Password security is always a hot topic of conversation. Passwords are often your first line of defense against intruders, attackers, and all sorts of nasties. What is involved in ensuring password security, though? With something so essential, so vital, why don't we have standards about the correct length, strength, and storage to ensure that passwords are kept secure?
The first step is to decide on the strength rules for passwords. What you decide depends largely on the sensitivity of the data in your system, the target user, and a number of other small considerations. If you are building a secure banking system, then allowing 'cat' as a password probably isn't advisable; conversely insisting on three numbers, a mix of upper and lower case letters, as well as at least two other characters may well be overkill for a simple forum about knitting.
As you start to enforce stronger rules, three things will happen.
Personally I believe in setting only length limits, but informing users of the strength of their password. If extra security is required, then set the password for the user, allowing them to change it later. Ultimately I feel that the responsibility for securing an account at this stage should lie with the user.
The next step to securing your passwords - deciding how to store them. The three largely acknowledged methods are to store them as plain text (unmodified, in a database or file), to encrypt them (using a reversible cypher), or to hash them (a one-way, repeatable, obfuscation of the password). There are other options (including hard-coding passwords into the system), but even then, the password will likely be secured using one of these methods.
Plain text passwords are, in theory, relatively harmless. If they are stored in a secure location, then only the application should have access to them. Passwords should be stored in a database, which protects them from the casual prying eye, search engine spider, or simple directory listing. This isn't always the case, though. Many applications will store a password not just in plain text, but in a standard file which is world-readable. This means that anyone with access to your system (i.e. system administrators, other programmers, etc.) also has access to your password. Considering that many people use the same password between multiple applications, this could be a rather serious security problem.

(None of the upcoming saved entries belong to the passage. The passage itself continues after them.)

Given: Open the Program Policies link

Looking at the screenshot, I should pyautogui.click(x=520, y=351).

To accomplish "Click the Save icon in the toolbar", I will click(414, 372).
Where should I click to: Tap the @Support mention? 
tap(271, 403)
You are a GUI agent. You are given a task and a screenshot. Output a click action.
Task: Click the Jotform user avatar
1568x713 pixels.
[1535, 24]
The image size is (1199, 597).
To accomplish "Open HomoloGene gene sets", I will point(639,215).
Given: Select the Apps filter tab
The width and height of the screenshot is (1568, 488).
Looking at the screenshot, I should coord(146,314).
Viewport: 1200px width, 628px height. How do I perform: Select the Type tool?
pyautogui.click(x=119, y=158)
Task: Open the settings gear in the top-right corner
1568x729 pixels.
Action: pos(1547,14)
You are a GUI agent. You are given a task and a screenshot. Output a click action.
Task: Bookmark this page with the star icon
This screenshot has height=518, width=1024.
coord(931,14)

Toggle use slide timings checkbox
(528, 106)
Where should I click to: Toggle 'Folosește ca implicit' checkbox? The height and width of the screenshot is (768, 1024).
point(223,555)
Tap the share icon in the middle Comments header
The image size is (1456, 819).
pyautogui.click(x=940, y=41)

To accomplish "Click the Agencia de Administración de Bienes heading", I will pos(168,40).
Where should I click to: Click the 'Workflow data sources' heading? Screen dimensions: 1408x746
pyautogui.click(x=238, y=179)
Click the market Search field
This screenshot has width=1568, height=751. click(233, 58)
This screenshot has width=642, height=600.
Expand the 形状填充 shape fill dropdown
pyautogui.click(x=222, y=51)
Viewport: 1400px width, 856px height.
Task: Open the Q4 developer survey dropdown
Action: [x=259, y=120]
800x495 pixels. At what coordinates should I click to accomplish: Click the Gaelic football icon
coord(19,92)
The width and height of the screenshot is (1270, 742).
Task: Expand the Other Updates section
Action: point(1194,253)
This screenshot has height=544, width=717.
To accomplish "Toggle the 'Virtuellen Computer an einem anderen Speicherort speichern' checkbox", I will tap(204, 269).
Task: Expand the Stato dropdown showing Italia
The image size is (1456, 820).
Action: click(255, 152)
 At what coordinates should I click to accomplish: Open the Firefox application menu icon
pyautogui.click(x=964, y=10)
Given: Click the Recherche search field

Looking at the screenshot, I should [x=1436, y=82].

Storing plain-text passwords in a database adds a slightly higher level of security, as a malicious user needs to be able to access your database in order to view them. The problem is that your application has access to the database, and if you haven't properly secured your code, it's possible for a malicious user to access them through an SQL injection attack. If this is a web application, then you may still have the problem where system administrators, and other programmers will be able to access your passwords.
The advantage of storing passwords as plain text is that they are easily retrieved. Users can send you an email complaining that they forgot your password, and you can whip off to the database, look it up, and inform them with ease that it is 'password1' (they may claim that the '1' makes this secure). If a user is complaining that something "doesn't look right" you can quickly find their password, log into their account, and walk them through the issue. This all sounds brilliant until you realise that other people may have access to your password, too.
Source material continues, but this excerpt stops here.